__Work order__: Within the material below, how many lines carry the word "agent"? State only the number.

__Records to process__:

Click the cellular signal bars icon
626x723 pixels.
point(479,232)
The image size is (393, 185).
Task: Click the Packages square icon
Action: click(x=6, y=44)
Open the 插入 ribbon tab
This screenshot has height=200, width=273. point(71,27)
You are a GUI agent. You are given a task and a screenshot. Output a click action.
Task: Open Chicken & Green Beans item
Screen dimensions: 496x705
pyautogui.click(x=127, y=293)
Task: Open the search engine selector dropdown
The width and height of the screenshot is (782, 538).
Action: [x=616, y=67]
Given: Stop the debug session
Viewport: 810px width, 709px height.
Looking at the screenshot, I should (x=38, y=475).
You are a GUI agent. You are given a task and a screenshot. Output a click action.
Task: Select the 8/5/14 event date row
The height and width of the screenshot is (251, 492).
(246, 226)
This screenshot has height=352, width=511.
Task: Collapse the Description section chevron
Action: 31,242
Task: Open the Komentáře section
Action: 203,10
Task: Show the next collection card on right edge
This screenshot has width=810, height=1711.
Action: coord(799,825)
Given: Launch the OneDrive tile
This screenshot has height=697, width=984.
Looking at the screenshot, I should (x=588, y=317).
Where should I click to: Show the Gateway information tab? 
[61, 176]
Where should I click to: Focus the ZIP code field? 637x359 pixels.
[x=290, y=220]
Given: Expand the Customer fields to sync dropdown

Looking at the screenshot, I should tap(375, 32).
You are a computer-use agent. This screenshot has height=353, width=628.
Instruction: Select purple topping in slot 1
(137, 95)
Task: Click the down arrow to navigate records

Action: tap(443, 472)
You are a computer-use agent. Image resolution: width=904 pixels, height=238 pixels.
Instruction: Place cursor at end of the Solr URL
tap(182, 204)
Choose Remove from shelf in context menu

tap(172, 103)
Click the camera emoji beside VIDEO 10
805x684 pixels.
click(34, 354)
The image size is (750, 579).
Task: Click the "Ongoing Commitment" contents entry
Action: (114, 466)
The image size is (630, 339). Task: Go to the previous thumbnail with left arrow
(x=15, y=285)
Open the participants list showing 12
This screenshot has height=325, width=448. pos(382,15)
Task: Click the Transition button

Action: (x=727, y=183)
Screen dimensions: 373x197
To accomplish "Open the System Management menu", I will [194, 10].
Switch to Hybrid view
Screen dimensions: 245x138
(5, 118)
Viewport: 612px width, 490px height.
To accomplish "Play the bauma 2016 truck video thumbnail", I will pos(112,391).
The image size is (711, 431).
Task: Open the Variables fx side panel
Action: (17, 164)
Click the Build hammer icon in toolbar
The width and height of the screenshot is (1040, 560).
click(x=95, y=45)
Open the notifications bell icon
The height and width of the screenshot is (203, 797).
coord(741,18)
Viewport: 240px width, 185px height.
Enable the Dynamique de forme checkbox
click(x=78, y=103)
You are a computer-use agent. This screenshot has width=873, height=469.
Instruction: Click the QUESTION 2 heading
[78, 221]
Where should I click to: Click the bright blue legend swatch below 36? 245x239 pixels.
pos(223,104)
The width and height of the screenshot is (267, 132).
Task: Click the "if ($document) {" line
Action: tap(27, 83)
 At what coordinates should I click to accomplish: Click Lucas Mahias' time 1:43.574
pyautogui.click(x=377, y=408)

__Solution to this problem__: 5